** Given task **
Return every line of the data below verbatim, keeping each character, space and line break unchanged.
★ ★ ★
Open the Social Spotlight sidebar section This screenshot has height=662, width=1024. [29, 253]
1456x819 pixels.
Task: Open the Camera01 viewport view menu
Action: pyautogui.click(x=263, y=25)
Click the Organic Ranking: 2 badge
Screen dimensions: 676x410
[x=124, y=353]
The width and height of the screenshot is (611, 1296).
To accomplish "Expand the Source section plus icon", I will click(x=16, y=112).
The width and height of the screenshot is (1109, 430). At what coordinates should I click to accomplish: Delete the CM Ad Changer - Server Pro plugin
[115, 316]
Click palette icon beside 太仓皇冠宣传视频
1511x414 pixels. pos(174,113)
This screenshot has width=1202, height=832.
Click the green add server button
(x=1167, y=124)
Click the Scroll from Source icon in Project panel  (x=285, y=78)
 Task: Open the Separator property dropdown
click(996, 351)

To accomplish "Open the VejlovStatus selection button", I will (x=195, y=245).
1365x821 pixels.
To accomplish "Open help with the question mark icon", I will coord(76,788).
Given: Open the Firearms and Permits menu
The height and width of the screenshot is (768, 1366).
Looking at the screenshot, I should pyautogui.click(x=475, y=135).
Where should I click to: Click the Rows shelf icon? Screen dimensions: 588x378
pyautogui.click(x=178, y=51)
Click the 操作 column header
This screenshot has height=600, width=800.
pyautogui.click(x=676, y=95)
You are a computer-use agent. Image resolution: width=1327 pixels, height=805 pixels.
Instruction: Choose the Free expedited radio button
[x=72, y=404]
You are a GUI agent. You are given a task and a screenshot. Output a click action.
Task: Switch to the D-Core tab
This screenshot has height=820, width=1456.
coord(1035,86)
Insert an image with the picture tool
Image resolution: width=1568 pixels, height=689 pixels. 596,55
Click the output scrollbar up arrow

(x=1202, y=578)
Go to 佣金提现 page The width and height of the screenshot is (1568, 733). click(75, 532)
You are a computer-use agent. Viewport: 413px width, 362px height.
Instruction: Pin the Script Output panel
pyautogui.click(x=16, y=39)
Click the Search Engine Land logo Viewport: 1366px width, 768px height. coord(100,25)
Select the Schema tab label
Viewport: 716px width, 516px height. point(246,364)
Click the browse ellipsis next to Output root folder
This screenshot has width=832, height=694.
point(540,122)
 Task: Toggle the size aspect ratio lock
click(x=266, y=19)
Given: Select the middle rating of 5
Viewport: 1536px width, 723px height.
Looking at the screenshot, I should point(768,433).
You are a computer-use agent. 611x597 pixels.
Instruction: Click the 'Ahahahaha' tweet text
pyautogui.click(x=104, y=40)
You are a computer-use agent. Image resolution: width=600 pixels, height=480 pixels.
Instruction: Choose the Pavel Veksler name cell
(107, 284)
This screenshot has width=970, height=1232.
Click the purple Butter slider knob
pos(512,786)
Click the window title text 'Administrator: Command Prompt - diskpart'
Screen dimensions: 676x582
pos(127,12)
★ ★ ★
** Full answer **
Open the Social Spotlight sidebar section This screenshot has height=662, width=1024. [29, 253]
1456x819 pixels.
Task: Open the Camera01 viewport view menu
Action: pyautogui.click(x=263, y=25)
Click the Organic Ranking: 2 badge
Screen dimensions: 676x410
[x=124, y=353]
The width and height of the screenshot is (611, 1296).
To accomplish "Expand the Source section plus icon", I will click(x=16, y=112).
The width and height of the screenshot is (1109, 430). At what coordinates should I click to accomplish: Delete the CM Ad Changer - Server Pro plugin
[115, 316]
Click palette icon beside 太仓皇冠宣传视频
1511x414 pixels. pos(174,113)
This screenshot has width=1202, height=832.
Click the green add server button
(x=1167, y=124)
Click the Scroll from Source icon in Project panel  (x=285, y=78)
 Task: Open the Separator property dropdown
click(996, 351)

To accomplish "Open the VejlovStatus selection button", I will (x=195, y=245).
1365x821 pixels.
To accomplish "Open help with the question mark icon", I will coord(76,788).
Given: Open the Firearms and Permits menu
The height and width of the screenshot is (768, 1366).
Looking at the screenshot, I should pyautogui.click(x=475, y=135).
Where should I click to: Click the Rows shelf icon? Screen dimensions: 588x378
pyautogui.click(x=178, y=51)
Click the 操作 column header
This screenshot has height=600, width=800.
pyautogui.click(x=676, y=95)
You are a computer-use agent. Image resolution: width=1327 pixels, height=805 pixels.
Instruction: Choose the Free expedited radio button
[x=72, y=404]
You are a GUI agent. You are given a task and a screenshot. Output a click action.
Task: Switch to the D-Core tab
This screenshot has height=820, width=1456.
coord(1035,86)
Insert an image with the picture tool
Image resolution: width=1568 pixels, height=689 pixels. 596,55
Click the output scrollbar up arrow

(x=1202, y=578)
Go to 佣金提现 page The width and height of the screenshot is (1568, 733). click(75, 532)
You are a computer-use agent. Viewport: 413px width, 362px height.
Instruction: Pin the Script Output panel
pyautogui.click(x=16, y=39)
Click the Search Engine Land logo Viewport: 1366px width, 768px height. coord(100,25)
Select the Schema tab label
Viewport: 716px width, 516px height. point(246,364)
Click the browse ellipsis next to Output root folder
This screenshot has width=832, height=694.
point(540,122)
 Task: Toggle the size aspect ratio lock
click(x=266, y=19)
Given: Select the middle rating of 5
Viewport: 1536px width, 723px height.
Looking at the screenshot, I should point(768,433).
You are a computer-use agent. 611x597 pixels.
Instruction: Click the 'Ahahahaha' tweet text
pyautogui.click(x=104, y=40)
You are a computer-use agent. Image resolution: width=600 pixels, height=480 pixels.
Instruction: Choose the Pavel Veksler name cell
(107, 284)
This screenshot has width=970, height=1232.
Click the purple Butter slider knob
pos(512,786)
Click the window title text 'Administrator: Command Prompt - diskpart'
Screen dimensions: 676x582
pos(127,12)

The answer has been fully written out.